Defending 10 Atheist Arguments (4 of 5)

We’ve been responding to several Christian sources, including “Atheist Offers 10 FALLACIES to Disprove God” from Tim Barnett of the Stand to Reason ministry. Six have been dealt with (part 1 here).

What do you think—will the next four be of higher quality?

7. What is God made of?

Atheist argument: “There is no evidence that spiritual energy exists, so we can conclude that psychics, ghosts, and gods are non-existent. Otherwise, God has nothing to be made of.”

Christian response: “Not this again. An immaterial being, by definition, is not made of material.”

My response: Not this again. You can’t just magic something into existence with a definition. Do you think “God is an immaterial being” is a spell that will create such a being?

Don’t waste our time with, “Well, God might exist” or “You haven’t proven he doesn’t exist.” God’s existence is the topic here, and you need to show it. Yes, I realize that the atheist is making the argument and you’re responding, but responses need evidence, too. Your response is no more compelling than “Because I said so.”

“I’m not going too quickly here, am I? God is not made of anything. God is spirit. God is spirit, but he’s not made of spiritual energy. He’s immaterial, so this is a straw man.”

God is not made of anything, least of all spiritual energy, but he’s made of spirit? Or he is spirit? Or something?

“Not made of anything”—that sounds like your rhetorical weapons. And it sounds like they’re loaded with not-evidence. This is the problem with just handwaving stuff into existence. Your embarrassing ad hoc arguments will mean you’ll no longer be able to sit at the adult table.

So God is not made of matter or (heaven forbid!) spiritual energy . . . but he’s made of something, right? You’re the expert—if not “spiritual energy,” then what? Don’t play Simon Says, just tell us. And whatever you say God is made of, show us that it exists. One atheist responded, “Can someone tell me what the word ‘spirit’ means without saying what it is not?”

God is simple

This reminds me of the “God is simple” argument made by Christian apologists Alvin Plantinga, William Lane Craig, and others. Here is Craig’s contribution to that argument:

As a mind without a body, God is amazingly simple. Being immaterial, He has no physical parts. Therefore to postulate a pure Mind as the explanation of fine-tuning is the height of simplicity!

Craig marvels that, having no physical parts, God is the height of simplicity, but this is more evidence-free handwaving.
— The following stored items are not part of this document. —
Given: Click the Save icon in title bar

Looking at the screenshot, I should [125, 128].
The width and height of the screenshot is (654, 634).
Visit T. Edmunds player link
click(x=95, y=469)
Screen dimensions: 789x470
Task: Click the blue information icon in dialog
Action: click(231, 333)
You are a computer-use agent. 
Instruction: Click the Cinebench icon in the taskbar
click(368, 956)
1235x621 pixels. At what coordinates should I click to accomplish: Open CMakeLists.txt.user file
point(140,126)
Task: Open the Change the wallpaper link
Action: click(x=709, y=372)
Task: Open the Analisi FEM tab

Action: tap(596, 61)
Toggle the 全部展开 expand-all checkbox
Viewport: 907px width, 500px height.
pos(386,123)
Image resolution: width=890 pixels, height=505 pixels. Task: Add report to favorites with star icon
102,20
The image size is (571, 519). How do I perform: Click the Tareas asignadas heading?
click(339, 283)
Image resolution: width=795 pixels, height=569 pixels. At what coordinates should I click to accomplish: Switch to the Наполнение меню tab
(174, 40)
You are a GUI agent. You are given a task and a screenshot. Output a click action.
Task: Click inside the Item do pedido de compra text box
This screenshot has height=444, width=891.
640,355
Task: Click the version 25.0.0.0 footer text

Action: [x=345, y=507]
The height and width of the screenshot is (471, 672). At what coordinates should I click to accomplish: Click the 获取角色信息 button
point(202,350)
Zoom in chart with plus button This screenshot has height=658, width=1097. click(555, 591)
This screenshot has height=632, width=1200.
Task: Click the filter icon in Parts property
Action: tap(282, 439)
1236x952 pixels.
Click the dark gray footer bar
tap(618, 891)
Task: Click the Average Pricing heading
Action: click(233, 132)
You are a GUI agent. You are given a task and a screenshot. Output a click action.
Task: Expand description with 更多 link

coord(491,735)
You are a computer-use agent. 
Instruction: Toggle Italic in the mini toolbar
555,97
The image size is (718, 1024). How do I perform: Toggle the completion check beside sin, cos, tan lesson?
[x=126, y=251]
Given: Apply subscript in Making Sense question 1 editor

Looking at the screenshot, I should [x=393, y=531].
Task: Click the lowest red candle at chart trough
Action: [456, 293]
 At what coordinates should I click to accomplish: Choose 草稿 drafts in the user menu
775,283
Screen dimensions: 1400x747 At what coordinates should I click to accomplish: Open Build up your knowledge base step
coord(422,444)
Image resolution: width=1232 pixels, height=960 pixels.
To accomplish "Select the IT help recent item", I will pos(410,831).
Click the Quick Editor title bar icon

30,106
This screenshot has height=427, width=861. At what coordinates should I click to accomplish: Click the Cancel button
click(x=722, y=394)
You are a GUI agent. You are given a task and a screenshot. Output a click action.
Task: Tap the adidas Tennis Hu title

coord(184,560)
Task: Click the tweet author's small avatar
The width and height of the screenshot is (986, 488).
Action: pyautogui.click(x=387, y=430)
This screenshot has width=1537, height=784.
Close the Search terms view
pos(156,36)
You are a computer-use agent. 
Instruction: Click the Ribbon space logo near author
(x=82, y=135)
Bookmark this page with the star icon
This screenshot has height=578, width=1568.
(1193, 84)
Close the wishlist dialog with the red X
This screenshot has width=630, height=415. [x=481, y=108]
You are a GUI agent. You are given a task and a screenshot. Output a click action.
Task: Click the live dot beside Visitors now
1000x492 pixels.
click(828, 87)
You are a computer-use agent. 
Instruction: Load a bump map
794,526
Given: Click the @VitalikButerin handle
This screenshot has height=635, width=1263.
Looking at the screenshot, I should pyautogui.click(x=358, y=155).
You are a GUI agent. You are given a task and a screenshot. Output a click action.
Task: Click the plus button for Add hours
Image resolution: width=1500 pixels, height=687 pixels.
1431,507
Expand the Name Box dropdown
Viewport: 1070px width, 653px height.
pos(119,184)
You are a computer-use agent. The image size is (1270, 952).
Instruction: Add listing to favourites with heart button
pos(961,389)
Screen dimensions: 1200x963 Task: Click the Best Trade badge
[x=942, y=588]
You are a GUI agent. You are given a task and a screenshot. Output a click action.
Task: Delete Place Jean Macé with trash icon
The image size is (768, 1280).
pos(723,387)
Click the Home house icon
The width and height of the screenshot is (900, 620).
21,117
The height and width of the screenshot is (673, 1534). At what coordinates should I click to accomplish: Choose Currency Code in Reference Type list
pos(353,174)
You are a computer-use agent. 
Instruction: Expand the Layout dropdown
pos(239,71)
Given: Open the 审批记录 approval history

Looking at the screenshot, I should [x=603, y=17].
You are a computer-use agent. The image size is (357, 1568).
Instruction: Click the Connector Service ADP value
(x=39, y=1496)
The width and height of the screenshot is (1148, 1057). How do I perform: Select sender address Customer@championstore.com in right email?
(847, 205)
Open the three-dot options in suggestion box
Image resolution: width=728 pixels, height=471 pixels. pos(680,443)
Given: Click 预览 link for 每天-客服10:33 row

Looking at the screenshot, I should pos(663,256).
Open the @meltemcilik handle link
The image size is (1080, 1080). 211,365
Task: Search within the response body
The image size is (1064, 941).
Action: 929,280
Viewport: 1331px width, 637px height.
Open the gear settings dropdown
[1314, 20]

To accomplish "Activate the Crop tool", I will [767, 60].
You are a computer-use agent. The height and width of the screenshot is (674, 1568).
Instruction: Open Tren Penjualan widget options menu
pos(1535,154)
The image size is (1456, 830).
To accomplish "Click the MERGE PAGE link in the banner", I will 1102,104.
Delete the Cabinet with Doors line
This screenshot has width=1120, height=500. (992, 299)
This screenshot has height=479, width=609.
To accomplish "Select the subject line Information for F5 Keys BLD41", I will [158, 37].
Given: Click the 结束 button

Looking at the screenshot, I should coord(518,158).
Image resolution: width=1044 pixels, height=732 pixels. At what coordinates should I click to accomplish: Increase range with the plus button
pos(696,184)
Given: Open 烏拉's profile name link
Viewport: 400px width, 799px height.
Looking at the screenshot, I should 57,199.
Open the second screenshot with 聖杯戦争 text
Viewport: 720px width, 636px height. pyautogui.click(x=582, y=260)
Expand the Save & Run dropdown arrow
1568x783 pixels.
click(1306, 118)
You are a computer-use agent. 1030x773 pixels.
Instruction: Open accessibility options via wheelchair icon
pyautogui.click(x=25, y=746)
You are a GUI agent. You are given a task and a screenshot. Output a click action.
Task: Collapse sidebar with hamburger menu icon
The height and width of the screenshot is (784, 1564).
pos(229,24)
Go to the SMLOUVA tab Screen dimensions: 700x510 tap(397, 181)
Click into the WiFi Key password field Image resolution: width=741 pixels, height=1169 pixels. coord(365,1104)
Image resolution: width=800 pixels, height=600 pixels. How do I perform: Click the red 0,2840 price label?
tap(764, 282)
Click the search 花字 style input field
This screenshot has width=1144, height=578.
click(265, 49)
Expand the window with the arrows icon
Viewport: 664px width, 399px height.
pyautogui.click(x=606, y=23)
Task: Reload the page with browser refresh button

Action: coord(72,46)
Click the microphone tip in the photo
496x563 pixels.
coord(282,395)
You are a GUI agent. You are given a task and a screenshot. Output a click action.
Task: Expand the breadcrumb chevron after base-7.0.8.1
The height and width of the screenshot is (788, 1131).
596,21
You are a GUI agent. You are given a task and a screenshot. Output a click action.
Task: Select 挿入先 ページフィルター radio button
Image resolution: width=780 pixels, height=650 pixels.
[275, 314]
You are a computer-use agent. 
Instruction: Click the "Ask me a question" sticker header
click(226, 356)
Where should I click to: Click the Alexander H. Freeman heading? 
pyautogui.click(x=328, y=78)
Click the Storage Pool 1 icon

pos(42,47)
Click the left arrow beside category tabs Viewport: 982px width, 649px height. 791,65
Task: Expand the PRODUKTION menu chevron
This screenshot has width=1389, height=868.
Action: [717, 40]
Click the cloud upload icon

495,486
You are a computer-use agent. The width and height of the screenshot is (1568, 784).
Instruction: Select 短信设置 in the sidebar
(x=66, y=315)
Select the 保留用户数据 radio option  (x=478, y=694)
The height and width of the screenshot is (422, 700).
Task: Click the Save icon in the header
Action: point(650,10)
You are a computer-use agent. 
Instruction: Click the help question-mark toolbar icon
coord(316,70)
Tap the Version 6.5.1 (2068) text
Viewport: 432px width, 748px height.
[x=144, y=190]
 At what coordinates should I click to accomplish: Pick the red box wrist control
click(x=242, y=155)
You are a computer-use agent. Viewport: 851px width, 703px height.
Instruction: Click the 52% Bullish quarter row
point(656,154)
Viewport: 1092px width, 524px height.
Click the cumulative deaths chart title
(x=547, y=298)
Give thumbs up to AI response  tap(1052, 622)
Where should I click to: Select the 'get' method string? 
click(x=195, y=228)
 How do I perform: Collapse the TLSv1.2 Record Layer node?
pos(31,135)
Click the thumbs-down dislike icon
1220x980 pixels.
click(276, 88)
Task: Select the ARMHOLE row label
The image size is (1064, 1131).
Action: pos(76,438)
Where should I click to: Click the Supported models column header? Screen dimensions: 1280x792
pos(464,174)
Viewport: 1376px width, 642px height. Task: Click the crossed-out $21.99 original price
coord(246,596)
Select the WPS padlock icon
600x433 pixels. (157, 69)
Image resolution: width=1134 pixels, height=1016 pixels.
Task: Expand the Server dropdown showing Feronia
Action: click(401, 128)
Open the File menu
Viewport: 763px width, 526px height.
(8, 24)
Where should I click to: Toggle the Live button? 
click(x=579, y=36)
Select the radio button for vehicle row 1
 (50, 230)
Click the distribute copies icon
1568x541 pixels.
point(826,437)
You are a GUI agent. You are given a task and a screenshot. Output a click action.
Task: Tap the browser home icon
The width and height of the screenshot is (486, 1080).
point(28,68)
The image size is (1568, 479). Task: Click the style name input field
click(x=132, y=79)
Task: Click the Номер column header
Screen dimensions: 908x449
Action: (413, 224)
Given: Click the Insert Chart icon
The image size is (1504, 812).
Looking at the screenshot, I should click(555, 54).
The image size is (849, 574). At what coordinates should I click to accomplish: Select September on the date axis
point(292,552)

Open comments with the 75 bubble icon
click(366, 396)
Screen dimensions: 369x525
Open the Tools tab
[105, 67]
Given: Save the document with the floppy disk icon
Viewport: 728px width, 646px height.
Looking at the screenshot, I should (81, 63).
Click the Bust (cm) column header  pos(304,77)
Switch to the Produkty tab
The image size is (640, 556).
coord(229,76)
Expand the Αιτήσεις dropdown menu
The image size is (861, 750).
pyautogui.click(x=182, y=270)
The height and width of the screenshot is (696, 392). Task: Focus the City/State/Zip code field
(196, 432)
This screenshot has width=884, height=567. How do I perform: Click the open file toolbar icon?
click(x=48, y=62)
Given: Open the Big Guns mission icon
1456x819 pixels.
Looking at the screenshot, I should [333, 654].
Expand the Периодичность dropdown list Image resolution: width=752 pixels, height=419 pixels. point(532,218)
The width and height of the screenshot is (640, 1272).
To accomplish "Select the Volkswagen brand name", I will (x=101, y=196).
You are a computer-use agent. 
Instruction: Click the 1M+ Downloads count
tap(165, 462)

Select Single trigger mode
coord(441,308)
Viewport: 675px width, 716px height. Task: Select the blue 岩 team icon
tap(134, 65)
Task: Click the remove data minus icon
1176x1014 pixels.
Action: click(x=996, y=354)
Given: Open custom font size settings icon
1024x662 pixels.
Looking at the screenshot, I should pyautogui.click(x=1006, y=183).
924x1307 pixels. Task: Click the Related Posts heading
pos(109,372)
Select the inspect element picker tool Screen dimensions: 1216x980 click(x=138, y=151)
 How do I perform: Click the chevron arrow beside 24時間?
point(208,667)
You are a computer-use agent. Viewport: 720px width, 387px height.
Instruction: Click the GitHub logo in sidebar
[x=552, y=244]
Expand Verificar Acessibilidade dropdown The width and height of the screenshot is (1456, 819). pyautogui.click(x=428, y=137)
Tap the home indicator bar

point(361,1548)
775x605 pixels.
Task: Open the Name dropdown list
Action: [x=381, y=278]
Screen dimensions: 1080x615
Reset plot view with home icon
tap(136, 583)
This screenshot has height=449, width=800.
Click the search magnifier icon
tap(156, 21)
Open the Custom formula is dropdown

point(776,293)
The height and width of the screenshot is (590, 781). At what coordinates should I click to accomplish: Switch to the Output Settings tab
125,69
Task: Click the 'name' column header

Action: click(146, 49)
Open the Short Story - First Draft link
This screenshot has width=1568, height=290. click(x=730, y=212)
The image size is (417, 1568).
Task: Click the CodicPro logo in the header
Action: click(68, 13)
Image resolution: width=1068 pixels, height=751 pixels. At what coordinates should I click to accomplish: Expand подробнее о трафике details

It’s like the emperor’s new clothes, the height of light and airy material because it has no material at all. The obvious next step is for Craig to build this God for us. How hard can that be if God’s composition is the height of simplicity? And if Craig doesn’t have the materials to make a God—maybe he’s out of phlogiston, æther, élan vital, or bodily humours—he can just give us the plans with a parts list. Until he can offer that, grounded with evidence, his speculations are worthless.

“A spaceless, timeless, and immaterial God would not be able to be measured or discovered by purely materialistic means.”

Unless he entered our material world, and then science could in principle detect him.

The physics of God

Since we’re talking about a real god, a real soul, and a real afterlife, think about how those must manifest in our reality. Physicist Sean Carroll highlights the problem:

If you claim that some form of soul persists beyond death, what particles is that soul made of? What forces are holding it together? How does it interact with ordinary matter?

. . . Nobody ever asks these questions out loud, possibly because of how silly they sound. Once you start asking them, the choice you are faced with becomes clear: either overthrow everything we think we have learned about modern physics, or distrust the stew of religious accounts/unreliable testimony/wishful thinking that makes people believe in the possibility of life after death. It’s not a difficult decision, as scientific theory-choice goes.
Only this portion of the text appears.